Shifting consumer mandates and lifecycle perspective
“This wave of innovation is heavily propelled by rapidly changing consumer expectations. Modern consumers are looking beyond the product itself, demanding transparent sustainability claims, proven recyclability, and responsible sourcing for both the product and its packaging. Just as confectionery brands prominently highlight deforestation-free cocoa sourcing, consumers are beginning to scrutinize the materials and ingredients that make up the packaging,” he said.
These consumer shifts, combined with stricter global regulations, are forcing businesses to re-evaluate packaging through a holistic lifecycle lens. Sustainability is no longer viewed as an incremental checklist item; it is now recognized as a transformational business imperative linked directly to long-term market competitiveness and resilience.
Henkel’s vision centers on helping make every package sustainable, a goal that directly guides its innovation pipeline. By focusing heavily on recyclable packaging, material reduction, paper-based alternatives, and lower-carbon solutions, Henkel aligns its 2030 sustainability targets with the evolving needs of the global market, he said.
Resolving the multilayer packaging dilemma
Despite the push for simplicity, multilayer packaging remains essential for food, healthcare, and sensitive consumer goods because it provides the high-barrier performance required to preserve freshness and extend shelf life. Consequently, the industry focus is not on eliminating these complex structures, but rather on making them compatible with circular economy goals.

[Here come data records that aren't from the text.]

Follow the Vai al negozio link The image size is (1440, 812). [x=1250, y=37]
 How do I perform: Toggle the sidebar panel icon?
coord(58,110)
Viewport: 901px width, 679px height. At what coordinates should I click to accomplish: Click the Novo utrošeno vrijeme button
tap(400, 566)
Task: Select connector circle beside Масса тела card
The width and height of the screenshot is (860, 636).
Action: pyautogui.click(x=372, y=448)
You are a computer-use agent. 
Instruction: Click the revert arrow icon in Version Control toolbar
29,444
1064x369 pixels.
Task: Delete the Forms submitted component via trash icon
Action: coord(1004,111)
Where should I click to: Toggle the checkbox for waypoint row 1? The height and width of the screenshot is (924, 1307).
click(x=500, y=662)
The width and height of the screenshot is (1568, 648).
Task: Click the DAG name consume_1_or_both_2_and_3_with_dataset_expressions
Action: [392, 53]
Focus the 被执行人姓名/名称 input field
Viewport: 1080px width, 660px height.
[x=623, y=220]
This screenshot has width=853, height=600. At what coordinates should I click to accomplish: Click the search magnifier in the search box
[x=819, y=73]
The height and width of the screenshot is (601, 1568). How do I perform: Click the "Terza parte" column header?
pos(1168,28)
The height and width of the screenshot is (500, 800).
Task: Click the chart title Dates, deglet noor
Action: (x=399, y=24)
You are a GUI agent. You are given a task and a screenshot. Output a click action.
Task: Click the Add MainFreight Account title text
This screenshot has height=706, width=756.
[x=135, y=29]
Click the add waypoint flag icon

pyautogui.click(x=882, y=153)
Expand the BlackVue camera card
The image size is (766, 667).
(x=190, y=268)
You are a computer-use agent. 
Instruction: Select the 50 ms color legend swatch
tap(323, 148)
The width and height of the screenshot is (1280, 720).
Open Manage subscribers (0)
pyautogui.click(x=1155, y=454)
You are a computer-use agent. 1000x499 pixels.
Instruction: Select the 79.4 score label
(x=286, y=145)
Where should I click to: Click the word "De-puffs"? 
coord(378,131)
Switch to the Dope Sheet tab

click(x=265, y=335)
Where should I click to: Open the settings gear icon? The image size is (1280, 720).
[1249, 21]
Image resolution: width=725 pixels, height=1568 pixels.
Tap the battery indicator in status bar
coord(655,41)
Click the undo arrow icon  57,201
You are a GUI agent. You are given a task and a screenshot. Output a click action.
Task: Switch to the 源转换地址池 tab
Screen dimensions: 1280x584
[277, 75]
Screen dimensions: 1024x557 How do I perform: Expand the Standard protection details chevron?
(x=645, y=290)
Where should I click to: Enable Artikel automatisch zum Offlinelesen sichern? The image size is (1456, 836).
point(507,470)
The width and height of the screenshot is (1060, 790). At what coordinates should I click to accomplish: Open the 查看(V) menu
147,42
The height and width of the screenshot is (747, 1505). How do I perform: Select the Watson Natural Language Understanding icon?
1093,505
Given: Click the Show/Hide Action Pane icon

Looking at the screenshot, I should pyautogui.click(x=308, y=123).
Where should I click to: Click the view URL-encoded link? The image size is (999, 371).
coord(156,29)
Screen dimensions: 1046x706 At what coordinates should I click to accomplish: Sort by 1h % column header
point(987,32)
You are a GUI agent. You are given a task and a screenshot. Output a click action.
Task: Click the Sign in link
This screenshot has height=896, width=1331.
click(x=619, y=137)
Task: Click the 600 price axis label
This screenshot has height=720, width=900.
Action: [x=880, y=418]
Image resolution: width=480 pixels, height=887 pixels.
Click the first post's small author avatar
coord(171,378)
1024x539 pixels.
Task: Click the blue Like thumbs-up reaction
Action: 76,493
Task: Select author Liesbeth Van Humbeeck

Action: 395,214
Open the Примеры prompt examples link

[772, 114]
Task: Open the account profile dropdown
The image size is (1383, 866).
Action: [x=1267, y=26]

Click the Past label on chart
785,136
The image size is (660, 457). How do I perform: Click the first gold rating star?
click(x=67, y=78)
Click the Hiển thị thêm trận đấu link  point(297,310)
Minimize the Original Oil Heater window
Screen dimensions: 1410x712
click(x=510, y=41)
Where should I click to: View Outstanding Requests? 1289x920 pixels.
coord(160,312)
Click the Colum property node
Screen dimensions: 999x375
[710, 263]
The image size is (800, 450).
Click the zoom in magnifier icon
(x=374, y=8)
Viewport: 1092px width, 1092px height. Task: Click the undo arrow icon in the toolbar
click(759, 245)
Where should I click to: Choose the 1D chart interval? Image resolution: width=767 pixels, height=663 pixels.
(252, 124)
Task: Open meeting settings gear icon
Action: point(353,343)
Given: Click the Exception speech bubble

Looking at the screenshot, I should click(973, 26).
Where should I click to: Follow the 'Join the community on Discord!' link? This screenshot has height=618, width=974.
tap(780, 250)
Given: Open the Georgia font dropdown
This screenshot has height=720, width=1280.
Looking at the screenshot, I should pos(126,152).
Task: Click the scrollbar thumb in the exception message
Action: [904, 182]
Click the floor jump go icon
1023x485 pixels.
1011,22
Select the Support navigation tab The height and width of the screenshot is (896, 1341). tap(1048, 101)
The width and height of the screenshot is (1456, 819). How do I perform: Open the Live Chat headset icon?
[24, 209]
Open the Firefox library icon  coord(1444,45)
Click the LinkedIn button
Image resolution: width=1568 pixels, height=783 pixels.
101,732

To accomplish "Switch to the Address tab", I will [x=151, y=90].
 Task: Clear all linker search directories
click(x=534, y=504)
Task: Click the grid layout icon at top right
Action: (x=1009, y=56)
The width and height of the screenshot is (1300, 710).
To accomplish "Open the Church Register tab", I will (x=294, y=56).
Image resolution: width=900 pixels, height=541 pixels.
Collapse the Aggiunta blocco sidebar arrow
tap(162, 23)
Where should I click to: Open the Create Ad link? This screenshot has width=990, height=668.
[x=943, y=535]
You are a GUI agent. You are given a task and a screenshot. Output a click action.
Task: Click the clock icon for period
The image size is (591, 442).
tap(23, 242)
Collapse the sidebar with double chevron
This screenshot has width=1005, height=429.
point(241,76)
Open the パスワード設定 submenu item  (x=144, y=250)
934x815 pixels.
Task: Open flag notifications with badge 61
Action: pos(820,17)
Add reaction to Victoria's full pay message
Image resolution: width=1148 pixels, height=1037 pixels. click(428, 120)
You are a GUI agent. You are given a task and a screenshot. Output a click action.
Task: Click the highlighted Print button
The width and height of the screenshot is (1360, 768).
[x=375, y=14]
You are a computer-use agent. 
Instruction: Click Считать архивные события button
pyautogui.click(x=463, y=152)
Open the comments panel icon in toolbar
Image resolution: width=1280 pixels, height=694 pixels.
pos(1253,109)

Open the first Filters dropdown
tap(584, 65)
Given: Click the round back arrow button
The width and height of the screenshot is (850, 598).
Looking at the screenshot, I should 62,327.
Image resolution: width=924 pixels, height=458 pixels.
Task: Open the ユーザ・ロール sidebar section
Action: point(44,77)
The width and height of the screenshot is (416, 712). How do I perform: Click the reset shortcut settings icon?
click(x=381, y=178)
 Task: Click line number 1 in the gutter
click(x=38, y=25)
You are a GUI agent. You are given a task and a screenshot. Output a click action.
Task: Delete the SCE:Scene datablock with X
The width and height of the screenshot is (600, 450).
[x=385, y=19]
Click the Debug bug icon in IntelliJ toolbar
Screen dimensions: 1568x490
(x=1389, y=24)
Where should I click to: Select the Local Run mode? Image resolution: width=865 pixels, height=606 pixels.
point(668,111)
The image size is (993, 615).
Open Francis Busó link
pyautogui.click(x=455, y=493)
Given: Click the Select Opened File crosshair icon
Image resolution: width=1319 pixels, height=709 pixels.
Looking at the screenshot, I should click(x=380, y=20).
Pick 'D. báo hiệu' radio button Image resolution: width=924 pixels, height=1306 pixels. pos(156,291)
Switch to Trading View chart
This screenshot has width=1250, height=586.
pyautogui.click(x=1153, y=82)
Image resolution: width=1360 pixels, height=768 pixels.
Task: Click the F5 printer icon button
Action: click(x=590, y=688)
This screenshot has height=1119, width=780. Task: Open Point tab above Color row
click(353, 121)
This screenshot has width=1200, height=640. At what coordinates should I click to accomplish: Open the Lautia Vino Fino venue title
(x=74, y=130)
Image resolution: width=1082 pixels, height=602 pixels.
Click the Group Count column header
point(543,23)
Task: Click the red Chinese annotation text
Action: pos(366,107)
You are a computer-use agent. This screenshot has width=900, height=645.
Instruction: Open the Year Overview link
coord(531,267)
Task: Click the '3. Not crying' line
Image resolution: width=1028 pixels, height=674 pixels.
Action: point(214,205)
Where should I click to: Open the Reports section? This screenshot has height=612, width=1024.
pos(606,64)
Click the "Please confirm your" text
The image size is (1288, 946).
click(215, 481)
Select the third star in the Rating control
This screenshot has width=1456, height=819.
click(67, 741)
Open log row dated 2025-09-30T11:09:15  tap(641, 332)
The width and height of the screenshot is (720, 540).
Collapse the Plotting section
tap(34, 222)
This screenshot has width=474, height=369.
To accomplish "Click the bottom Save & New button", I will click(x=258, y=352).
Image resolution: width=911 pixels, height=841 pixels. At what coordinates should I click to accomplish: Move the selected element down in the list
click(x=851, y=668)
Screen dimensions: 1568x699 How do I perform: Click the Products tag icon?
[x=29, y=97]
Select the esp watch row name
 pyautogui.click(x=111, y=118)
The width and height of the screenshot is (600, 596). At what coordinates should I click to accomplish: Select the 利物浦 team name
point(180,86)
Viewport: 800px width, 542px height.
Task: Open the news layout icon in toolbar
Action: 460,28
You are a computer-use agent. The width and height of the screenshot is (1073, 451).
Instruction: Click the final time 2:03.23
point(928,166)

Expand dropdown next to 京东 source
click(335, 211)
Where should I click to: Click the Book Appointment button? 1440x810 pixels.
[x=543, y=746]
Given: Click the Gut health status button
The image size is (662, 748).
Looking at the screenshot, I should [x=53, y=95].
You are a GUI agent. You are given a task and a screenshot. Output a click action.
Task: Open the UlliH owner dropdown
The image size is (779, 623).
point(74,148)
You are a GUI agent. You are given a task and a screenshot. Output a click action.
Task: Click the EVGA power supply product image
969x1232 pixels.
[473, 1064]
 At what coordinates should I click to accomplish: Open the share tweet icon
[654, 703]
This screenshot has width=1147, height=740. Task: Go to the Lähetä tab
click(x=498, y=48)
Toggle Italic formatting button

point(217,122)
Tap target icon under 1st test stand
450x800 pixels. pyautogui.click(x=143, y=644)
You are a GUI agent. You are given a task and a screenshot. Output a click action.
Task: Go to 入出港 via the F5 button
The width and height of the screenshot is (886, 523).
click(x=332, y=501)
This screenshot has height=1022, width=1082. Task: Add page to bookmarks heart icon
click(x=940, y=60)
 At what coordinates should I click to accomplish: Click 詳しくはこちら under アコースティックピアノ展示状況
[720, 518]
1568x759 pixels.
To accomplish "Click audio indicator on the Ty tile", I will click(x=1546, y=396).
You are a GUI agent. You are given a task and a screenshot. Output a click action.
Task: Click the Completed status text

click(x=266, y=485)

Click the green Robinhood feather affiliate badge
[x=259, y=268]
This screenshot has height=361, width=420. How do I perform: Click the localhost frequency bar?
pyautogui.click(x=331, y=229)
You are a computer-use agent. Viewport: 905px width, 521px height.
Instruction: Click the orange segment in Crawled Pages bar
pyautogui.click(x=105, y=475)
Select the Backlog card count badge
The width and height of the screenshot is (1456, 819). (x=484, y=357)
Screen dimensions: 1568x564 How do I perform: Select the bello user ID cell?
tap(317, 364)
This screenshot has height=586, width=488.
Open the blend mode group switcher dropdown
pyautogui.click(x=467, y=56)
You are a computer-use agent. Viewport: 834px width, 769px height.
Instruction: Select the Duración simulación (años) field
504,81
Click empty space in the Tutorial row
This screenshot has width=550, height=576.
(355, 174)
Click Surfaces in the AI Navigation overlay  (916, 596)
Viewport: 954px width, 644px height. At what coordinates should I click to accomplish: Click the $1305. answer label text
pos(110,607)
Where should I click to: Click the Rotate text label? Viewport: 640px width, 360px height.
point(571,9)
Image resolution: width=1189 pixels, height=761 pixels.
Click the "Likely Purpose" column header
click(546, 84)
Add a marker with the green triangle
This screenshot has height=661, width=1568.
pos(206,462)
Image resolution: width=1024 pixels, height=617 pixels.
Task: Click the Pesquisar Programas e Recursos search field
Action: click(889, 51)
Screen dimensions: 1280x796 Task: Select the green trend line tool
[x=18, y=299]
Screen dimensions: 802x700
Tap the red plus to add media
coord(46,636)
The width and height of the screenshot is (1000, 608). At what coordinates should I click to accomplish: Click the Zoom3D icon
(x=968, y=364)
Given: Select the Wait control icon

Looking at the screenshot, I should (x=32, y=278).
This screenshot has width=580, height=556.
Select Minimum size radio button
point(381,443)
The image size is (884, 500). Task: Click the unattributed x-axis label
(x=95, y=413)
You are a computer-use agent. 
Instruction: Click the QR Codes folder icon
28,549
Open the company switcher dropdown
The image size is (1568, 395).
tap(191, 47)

“There is no particular fix for high-barrier flexible packaging, but the industry is actively pursuing multiple advanced pathways. One strategy involves developing recyclable mono-material alternatives for applications with flexible performance boundaries. Another pathway involves replacing certain synthetic layers with paper-based barrier coatings to reduce total packaging complexity from the start. Innovations in adhesives and coatings are maximizing the compatibility of these structures with existing recycling systems,” he said.
While solutions for the most complex packaging configurations continue to evolve, meaningful progress is being achieved through smarter packaging design, strategic material replacement, and inherently recyclable structures.
The momentum for sustainable packaging is further accelerated by strict government regulations, including Extended Producer Responsibility (EPR) frameworks. In markets like India, while substantial recycling capacity exists for high-value streams such as PET, the primary bottleneck remains collection, segregation, and sorting infrastructure, which still relies heavily on the informal sector.
As packaging materials become more technologically advanced, strengthening local sorting systems and improving recovery economics becomes vital, he said. “Materials that carry an undeniable, clear recycling value naturally see stronger collection rates, whereas complex formats require enhanced ecosystem support and structural incentivization.”
“Government policies are highly effective at creating momentum, but ultimate success hinges on ecosystem readiness and designing materials that are compatible with existing infrastructure from the outset. Ultimately, scaling true packaging circularity will require deep, sustained collaboration connecting policymakers, industry leaders, downstream recyclers, and the informal waste sector,” he concluded.